* begin Stored data *
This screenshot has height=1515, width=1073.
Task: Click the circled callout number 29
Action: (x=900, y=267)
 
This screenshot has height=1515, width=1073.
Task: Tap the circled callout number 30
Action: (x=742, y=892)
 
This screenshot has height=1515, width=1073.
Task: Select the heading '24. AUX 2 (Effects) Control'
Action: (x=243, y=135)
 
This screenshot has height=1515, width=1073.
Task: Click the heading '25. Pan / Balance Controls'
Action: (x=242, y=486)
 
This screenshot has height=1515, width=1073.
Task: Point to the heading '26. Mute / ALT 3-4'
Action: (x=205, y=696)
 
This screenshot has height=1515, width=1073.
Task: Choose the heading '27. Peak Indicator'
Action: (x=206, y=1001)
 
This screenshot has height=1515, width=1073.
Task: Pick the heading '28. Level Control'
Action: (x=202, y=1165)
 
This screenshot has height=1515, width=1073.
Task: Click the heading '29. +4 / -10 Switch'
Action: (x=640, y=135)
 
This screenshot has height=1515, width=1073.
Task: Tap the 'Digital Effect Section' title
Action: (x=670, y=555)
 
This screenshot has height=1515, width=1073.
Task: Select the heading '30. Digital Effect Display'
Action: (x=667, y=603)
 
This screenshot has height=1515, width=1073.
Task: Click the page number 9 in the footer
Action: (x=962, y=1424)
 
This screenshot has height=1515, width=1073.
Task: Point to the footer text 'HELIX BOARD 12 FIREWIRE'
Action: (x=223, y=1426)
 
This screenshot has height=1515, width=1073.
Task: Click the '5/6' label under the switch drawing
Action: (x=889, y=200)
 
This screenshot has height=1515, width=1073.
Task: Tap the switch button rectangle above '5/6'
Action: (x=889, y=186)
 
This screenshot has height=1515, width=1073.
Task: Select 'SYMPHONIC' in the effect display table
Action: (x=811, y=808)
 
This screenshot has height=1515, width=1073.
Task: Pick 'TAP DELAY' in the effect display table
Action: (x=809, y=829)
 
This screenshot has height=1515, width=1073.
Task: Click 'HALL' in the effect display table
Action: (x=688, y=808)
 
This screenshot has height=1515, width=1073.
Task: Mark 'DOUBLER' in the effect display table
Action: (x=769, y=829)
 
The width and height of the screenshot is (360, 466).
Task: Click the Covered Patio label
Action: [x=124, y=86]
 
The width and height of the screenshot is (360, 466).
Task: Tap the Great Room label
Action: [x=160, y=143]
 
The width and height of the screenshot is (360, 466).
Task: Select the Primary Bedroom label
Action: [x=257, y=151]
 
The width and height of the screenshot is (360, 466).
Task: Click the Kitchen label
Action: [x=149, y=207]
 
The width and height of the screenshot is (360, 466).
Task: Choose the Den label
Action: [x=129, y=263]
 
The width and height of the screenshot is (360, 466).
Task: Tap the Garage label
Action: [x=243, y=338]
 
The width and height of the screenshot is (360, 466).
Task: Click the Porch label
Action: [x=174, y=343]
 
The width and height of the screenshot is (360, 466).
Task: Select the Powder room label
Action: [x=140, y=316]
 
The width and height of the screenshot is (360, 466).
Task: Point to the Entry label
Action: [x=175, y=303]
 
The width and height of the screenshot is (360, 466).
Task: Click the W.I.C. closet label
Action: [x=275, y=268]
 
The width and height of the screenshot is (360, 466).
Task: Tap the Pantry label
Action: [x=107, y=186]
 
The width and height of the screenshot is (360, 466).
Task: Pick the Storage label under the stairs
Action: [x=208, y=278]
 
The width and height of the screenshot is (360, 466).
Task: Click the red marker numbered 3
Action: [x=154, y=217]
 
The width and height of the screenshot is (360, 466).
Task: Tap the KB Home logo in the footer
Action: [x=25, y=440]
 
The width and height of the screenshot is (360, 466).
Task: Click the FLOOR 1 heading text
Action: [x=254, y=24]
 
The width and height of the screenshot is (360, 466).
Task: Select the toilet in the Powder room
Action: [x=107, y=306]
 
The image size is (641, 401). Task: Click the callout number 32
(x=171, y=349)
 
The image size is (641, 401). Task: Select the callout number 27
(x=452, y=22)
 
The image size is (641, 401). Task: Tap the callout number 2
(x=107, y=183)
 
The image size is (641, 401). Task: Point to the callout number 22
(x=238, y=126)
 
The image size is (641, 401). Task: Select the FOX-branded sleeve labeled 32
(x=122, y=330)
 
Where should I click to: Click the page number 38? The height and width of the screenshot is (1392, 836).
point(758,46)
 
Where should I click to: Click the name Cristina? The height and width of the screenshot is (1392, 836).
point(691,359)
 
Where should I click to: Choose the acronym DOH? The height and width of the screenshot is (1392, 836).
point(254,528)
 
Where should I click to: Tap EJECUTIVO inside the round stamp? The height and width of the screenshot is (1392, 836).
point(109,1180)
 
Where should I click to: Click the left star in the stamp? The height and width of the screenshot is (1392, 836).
* end Stored data *
Render every non-blank line of the items above as a Markdown table with two columns, "No." for the row number and "Entry" for the line itself.

#### Answer to the exercise
| No. | Entry |
|---|---|
| 1 | This screenshot has height=1515, width=1073. |
| 2 | Task: Click the circled callout number 29 |
| 3 | Action: (x=900, y=267) |
| 4 | This screenshot has height=1515, width=1073. |
| 5 | Task: Tap the circled callout number 30 |
| 6 | Action: (x=742, y=892) |
| 7 | This screenshot has height=1515, width=1073. |
| 8 | Task: Select the heading '24. AUX 2 (Effects) Control' |
| 9 | Action: (x=243, y=135) |
| 10 | This screenshot has height=1515, width=1073. |
| 11 | Task: Click the heading '25. Pan / Balance Controls' |
| 12 | Action: (x=242, y=486) |
| 13 | This screenshot has height=1515, width=1073. |
| 14 | Task: Point to the heading '26. Mute / ALT 3-4' |
| 15 | Action: (x=205, y=696) |
| 16 | This screenshot has height=1515, width=1073. |
| 17 | Task: Choose the heading '27. Peak Indicator' |
| 18 | Action: (x=206, y=1001) |
| 19 | This screenshot has height=1515, width=1073. |
| 20 | Task: Pick the heading '28. Level Control' |
| 21 | Action: (x=202, y=1165) |
| 22 | This screenshot has height=1515, width=1073. |
| 23 | Task: Click the heading '29. +4 / -10 Switch' |
| 24 | Action: (x=640, y=135) |
| 25 | This screenshot has height=1515, width=1073. |
| 26 | Task: Tap the 'Digital Effect Section' title |
| 27 | Action: (x=670, y=555) |
| 28 | This screenshot has height=1515, width=1073. |
| 29 | Task: Select the heading '30. Digital Effect Display' |
| 30 | Action: (x=667, y=603) |
| 31 | This screenshot has height=1515, width=1073. |
| 32 | Task: Click the page number 9 in the footer |
| 33 | Action: (x=962, y=1424) |
| 34 | This screenshot has height=1515, width=1073. |
| 35 | Task: Point to the footer text 'HELIX BOARD 12 FIREWIRE' |
| 36 | Action: (x=223, y=1426) |
| 37 | This screenshot has height=1515, width=1073. |
| 38 | Task: Click the '5/6' label under the switch drawing |
| 39 | Action: (x=889, y=200) |
| 40 | This screenshot has height=1515, width=1073. |
| 41 | Task: Tap the switch button rectangle above '5/6' |
| 42 | Action: (x=889, y=186) |
| 43 | This screenshot has height=1515, width=1073. |
| 44 | Task: Select 'SYMPHONIC' in the effect display table |
| 45 | Action: (x=811, y=808) |
| 46 | This screenshot has height=1515, width=1073. |
| 47 | Task: Pick 'TAP DELAY' in the effect display table |
| 48 | Action: (x=809, y=829) |
| 49 | This screenshot has height=1515, width=1073. |
| 50 | Task: Click 'HALL' in the effect display table |
| 51 | Action: (x=688, y=808) |
| 52 | This screenshot has height=1515, width=1073. |
| 53 | Task: Mark 'DOUBLER' in the effect display table |
| 54 | Action: (x=769, y=829) |
| 55 | The width and height of the screenshot is (360, 466). |
| 56 | Task: Click the Covered Patio label |
| 57 | Action: [x=124, y=86] |
| 58 | The width and height of the screenshot is (360, 466). |
| 59 | Task: Tap the Great Room label |
| 60 | Action: [x=160, y=143] |
| 61 | The width and height of the screenshot is (360, 466). |
| 62 | Task: Select the Primary Bedroom label |
| 63 | Action: [x=257, y=151] |
| 64 | The width and height of the screenshot is (360, 466). |
| 65 | Task: Click the Kitchen label |
| 66 | Action: [x=149, y=207] |
| 67 | The width and height of the screenshot is (360, 466). |
| 68 | Task: Choose the Den label |
| 69 | Action: [x=129, y=263] |
| 70 | The width and height of the screenshot is (360, 466). |
| 71 | Task: Tap the Garage label |
| 72 | Action: [x=243, y=338] |
| 73 | The width and height of the screenshot is (360, 466). |
| 74 | Task: Click the Porch label |
| 75 | Action: [x=174, y=343] |
| 76 | The width and height of the screenshot is (360, 466). |
| 77 | Task: Select the Powder room label |
| 78 | Action: [x=140, y=316] |
| 79 | The width and height of the screenshot is (360, 466). |
| 80 | Task: Point to the Entry label |
| 81 | Action: [x=175, y=303] |
| 82 | The width and height of the screenshot is (360, 466). |
| 83 | Task: Click the W.I.C. closet label |
| 84 | Action: [x=275, y=268] |
| 85 | The width and height of the screenshot is (360, 466). |
| 86 | Task: Tap the Pantry label |
| 87 | Action: [x=107, y=186] |
| 88 | The width and height of the screenshot is (360, 466). |
| 89 | Task: Pick the Storage label under the stairs |
| 90 | Action: [x=208, y=278] |
| 91 | The width and height of the screenshot is (360, 466). |
| 92 | Task: Click the red marker numbered 3 |
| 93 | Action: [x=154, y=217] |
| 94 | The width and height of the screenshot is (360, 466). |
| 95 | Task: Tap the KB Home logo in the footer |
| 96 | Action: [x=25, y=440] |
| 97 | The width and height of the screenshot is (360, 466). |
| 98 | Task: Click the FLOOR 1 heading text |
| 99 | Action: [x=254, y=24] |
| 100 | The width and height of the screenshot is (360, 466). |
| 101 | Task: Select the toilet in the Powder room |
| 102 | Action: [x=107, y=306] |
| 103 | The image size is (641, 401). Task: Click the callout number 32 |
| 104 | (x=171, y=349) |
| 105 | The image size is (641, 401). Task: Select the callout number 27 |
| 106 | (x=452, y=22) |
| 107 | The image size is (641, 401). Task: Tap the callout number 2 |
| 108 | (x=107, y=183) |
| 109 | The image size is (641, 401). Task: Point to the callout number 22 |
| 110 | (x=238, y=126) |
| 111 | The image size is (641, 401). Task: Select the FOX-branded sleeve labeled 32 |
| 112 | (x=122, y=330) |
| 113 | Where should I click to: Click the page number 38? The height and width of the screenshot is (1392, 836). |
| 114 | point(758,46) |
| 115 | Where should I click to: Click the name Cristina? The height and width of the screenshot is (1392, 836). |
| 116 | point(691,359) |
| 117 | Where should I click to: Choose the acronym DOH? The height and width of the screenshot is (1392, 836). |
| 118 | point(254,528) |
| 119 | Where should I click to: Tap EJECUTIVO inside the round stamp? The height and width of the screenshot is (1392, 836). |
| 120 | point(109,1180) |
| 121 | Where should I click to: Click the left star in the stamp? The height and width of the screenshot is (1392, 836). |